Requirement
Work through the data line by line, gathering every line that has the word "status".
[Data supplied — start]
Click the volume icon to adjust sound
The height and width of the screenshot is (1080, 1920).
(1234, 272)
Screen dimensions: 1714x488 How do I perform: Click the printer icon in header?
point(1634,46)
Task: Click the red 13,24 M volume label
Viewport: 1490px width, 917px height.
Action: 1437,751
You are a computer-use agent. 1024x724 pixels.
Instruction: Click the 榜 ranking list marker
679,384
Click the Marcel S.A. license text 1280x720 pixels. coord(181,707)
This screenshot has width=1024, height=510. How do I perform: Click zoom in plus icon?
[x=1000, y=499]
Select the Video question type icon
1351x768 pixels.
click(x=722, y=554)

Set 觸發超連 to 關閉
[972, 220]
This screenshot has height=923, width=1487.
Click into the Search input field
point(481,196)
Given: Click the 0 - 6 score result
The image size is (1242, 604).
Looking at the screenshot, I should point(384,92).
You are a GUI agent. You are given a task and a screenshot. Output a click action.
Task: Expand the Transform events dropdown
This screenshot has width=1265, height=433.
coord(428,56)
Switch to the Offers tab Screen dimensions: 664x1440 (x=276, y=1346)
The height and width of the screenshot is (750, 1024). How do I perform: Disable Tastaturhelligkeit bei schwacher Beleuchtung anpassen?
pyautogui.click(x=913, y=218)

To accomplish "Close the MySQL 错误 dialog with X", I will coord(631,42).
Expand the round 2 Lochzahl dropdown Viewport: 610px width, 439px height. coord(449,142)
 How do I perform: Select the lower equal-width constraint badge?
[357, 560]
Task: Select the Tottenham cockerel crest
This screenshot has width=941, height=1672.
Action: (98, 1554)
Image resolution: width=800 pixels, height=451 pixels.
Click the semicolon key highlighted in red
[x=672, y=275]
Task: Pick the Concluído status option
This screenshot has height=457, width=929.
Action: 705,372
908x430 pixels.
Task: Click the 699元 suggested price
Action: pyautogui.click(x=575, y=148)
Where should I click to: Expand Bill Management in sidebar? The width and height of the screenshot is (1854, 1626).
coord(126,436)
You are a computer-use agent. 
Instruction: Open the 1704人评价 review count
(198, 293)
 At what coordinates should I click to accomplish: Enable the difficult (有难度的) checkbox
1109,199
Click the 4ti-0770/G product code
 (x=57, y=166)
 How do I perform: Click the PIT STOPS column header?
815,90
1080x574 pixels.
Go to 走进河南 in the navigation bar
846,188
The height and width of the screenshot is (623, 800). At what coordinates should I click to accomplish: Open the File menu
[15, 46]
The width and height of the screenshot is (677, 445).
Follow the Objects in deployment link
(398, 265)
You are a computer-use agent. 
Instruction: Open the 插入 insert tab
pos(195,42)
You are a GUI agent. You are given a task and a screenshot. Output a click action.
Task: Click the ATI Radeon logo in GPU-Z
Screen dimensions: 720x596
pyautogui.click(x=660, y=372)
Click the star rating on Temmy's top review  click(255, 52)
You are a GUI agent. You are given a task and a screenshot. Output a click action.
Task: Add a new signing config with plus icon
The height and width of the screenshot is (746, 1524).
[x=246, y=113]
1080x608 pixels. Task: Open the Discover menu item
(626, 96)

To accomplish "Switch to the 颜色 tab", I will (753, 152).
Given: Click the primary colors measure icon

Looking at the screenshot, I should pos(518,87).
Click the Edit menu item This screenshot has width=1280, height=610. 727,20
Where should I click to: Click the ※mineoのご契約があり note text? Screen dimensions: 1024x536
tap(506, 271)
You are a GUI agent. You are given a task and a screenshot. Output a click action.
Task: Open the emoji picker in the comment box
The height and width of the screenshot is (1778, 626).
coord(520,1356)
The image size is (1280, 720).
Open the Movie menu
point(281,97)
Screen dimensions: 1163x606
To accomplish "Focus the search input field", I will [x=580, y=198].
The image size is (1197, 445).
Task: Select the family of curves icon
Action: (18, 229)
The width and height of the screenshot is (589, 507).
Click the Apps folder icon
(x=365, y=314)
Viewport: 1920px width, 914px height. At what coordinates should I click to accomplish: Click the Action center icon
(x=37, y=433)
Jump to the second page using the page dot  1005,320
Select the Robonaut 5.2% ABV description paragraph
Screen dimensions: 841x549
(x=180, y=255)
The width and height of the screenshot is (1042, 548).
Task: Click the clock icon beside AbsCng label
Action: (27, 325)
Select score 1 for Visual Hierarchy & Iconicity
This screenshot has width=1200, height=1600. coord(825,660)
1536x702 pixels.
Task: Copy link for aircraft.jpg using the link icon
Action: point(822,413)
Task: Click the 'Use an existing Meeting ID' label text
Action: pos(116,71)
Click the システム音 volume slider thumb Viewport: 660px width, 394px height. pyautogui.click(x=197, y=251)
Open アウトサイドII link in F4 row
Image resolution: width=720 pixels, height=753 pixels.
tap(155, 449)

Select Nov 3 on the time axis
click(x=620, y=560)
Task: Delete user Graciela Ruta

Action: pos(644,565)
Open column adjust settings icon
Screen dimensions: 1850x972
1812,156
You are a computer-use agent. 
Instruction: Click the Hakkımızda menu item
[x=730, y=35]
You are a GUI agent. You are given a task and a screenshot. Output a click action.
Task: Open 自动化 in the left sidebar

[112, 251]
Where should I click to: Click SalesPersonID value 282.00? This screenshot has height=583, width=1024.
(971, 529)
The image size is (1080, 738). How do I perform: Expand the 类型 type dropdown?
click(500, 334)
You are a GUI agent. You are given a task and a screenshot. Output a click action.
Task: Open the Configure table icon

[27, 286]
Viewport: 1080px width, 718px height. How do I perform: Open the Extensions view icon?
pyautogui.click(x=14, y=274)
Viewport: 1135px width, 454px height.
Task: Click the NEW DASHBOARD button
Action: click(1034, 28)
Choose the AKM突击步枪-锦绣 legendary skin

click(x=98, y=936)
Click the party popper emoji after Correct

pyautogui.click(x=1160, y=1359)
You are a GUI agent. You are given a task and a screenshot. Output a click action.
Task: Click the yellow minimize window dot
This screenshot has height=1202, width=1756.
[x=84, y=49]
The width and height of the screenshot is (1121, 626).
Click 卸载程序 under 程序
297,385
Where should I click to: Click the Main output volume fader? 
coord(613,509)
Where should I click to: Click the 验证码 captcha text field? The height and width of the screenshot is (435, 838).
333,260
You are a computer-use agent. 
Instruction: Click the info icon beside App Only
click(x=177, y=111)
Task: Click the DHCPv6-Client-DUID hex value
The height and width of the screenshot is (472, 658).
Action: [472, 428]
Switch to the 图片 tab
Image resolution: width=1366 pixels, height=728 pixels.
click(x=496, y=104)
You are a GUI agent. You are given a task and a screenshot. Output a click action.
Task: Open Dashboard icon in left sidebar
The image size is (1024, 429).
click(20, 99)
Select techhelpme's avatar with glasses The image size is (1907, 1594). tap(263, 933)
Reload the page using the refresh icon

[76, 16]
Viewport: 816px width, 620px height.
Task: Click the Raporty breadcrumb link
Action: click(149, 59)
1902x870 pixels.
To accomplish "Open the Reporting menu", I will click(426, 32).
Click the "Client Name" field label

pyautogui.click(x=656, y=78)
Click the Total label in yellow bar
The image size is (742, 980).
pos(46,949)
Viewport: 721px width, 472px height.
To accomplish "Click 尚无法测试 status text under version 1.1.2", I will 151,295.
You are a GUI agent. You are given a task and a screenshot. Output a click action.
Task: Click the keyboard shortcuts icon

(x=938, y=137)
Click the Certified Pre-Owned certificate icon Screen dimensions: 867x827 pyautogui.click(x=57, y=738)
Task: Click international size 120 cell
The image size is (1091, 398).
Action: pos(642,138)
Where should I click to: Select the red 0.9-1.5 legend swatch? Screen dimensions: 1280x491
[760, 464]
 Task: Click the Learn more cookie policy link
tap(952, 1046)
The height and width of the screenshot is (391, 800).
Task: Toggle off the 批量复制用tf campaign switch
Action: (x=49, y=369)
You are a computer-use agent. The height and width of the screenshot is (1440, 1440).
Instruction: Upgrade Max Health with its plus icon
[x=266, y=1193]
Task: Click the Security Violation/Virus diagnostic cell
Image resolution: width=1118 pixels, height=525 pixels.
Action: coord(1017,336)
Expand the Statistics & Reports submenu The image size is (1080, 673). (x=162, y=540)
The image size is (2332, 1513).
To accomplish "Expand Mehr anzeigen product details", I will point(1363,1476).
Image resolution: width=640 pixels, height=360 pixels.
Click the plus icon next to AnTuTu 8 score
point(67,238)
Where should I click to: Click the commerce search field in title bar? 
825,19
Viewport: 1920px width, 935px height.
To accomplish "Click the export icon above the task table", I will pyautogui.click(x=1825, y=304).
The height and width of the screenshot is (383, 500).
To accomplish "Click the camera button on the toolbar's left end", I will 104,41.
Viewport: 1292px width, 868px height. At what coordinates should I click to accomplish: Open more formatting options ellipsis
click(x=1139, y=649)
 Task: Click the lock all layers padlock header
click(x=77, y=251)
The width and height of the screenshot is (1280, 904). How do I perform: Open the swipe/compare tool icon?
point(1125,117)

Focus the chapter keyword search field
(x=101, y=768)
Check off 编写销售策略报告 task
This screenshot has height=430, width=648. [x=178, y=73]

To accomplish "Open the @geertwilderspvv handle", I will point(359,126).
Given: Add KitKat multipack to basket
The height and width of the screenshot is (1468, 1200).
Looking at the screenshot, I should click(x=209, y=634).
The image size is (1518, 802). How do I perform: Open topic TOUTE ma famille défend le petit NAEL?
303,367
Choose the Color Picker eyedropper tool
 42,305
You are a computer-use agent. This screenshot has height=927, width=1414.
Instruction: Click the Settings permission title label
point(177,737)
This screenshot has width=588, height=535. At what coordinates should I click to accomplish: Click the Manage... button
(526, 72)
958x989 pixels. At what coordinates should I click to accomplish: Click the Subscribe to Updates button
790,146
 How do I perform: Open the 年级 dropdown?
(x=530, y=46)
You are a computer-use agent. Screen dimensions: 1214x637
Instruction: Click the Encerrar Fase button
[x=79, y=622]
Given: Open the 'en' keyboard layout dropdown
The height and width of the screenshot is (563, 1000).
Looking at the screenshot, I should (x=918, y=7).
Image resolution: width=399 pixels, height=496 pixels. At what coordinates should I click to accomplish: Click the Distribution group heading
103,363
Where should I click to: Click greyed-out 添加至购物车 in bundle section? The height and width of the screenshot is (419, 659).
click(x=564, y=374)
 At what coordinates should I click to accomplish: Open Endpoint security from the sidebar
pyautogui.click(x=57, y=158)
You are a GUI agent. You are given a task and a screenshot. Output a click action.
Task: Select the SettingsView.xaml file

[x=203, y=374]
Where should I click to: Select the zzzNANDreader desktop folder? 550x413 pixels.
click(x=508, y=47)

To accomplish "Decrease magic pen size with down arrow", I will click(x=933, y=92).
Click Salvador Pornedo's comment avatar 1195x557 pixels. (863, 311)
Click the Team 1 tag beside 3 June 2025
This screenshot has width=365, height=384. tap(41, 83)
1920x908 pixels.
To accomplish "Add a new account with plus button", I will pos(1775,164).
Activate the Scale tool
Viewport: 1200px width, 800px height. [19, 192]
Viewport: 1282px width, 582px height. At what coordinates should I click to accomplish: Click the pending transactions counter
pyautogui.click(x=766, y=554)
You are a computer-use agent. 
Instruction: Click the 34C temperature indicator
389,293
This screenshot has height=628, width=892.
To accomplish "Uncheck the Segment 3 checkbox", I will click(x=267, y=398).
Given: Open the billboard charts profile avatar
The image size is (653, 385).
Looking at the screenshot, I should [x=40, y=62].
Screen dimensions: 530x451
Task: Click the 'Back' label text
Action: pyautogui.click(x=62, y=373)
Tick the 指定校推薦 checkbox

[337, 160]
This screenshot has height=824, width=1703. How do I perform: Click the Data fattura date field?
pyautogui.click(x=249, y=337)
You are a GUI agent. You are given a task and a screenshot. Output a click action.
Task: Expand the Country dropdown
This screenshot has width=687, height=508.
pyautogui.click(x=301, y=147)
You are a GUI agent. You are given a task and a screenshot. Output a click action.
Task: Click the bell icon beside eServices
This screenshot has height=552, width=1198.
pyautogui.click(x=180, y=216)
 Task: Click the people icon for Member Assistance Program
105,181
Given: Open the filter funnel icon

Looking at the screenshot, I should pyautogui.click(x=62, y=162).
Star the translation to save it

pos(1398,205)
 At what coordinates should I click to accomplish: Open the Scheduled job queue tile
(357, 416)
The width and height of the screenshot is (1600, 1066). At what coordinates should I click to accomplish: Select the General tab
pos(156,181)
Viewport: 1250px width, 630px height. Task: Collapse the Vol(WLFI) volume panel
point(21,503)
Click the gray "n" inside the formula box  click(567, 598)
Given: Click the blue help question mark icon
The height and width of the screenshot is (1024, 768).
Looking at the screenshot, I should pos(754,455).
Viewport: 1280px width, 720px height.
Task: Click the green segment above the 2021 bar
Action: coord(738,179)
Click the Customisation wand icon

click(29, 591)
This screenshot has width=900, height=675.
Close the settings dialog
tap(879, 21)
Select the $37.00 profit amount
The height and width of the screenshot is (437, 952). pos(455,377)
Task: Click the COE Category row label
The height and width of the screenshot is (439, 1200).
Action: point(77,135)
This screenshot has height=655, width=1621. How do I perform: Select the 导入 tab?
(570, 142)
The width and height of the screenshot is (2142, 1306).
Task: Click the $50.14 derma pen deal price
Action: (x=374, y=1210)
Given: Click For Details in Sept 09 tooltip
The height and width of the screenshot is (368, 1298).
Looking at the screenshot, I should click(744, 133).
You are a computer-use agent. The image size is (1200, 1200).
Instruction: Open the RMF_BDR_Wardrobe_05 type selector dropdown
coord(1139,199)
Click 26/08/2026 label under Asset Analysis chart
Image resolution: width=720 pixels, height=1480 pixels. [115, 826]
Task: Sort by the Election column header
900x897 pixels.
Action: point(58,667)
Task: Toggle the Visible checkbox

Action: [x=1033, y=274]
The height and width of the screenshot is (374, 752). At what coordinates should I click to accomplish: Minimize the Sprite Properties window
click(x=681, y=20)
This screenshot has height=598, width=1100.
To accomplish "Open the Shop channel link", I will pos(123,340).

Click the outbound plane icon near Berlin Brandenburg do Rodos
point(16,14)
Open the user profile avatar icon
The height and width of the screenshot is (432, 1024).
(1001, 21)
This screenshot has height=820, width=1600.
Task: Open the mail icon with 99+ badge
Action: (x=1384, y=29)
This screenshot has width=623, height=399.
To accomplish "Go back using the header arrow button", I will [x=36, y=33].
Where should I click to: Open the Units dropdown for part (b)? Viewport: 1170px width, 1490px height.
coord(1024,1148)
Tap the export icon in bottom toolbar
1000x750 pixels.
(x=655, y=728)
[Data supplied — finish]
Response
Task: Pick the Concluído status option
To accomplish "Click 尚无法测试 status text under version 1.1.2", I will 151,295.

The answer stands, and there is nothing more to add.